■ Task statement:
Print the listing below from its opening line through the line holding "Lerros (113, 612)", both ends included.

■ Records supplied:

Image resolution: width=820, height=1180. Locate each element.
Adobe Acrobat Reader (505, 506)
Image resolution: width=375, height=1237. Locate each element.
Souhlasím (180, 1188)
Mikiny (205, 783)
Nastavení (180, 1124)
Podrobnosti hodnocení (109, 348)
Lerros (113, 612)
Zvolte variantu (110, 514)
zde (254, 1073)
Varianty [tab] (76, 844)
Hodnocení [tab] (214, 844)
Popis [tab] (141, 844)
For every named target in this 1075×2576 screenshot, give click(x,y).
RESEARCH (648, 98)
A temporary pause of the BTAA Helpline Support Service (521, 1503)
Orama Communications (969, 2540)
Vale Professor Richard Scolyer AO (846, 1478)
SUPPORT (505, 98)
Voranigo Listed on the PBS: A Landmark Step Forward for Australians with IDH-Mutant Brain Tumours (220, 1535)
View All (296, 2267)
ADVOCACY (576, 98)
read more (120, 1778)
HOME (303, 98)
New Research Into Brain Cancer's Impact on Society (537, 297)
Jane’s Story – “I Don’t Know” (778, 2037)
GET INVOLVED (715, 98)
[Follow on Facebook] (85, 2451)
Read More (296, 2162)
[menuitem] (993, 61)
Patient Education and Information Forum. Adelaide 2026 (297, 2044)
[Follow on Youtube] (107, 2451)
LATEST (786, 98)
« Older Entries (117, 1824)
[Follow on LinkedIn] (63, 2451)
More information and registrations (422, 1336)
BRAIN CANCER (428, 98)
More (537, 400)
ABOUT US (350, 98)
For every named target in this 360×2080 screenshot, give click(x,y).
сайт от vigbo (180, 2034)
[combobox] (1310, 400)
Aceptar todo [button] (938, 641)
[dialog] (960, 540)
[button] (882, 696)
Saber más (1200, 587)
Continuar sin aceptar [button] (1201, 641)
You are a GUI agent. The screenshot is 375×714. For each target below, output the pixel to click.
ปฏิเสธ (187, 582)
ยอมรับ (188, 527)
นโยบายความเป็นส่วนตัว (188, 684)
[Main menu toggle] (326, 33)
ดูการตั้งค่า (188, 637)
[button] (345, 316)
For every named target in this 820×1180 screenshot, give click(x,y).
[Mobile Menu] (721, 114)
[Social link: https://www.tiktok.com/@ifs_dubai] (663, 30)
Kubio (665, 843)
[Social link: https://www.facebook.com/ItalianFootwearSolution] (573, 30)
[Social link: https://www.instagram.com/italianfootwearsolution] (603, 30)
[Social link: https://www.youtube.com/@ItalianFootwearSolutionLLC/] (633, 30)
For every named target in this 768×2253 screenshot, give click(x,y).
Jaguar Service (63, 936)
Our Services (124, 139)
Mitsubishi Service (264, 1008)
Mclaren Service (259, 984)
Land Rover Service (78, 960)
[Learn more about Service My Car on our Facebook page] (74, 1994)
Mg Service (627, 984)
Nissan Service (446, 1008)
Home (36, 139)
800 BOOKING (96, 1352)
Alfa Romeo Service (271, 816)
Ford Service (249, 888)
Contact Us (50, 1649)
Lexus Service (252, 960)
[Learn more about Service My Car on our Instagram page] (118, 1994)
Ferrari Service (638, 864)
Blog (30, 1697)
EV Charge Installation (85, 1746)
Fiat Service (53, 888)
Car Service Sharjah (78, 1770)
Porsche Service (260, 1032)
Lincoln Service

■ Solved problem:
Image resolution: width=820, height=1180. Locate each element.
Adobe Acrobat Reader (505, 506)
Image resolution: width=375, height=1237. Locate each element.
Souhlasím (180, 1188)
Mikiny (205, 783)
Nastavení (180, 1124)
Podrobnosti hodnocení (109, 348)
Lerros (113, 612)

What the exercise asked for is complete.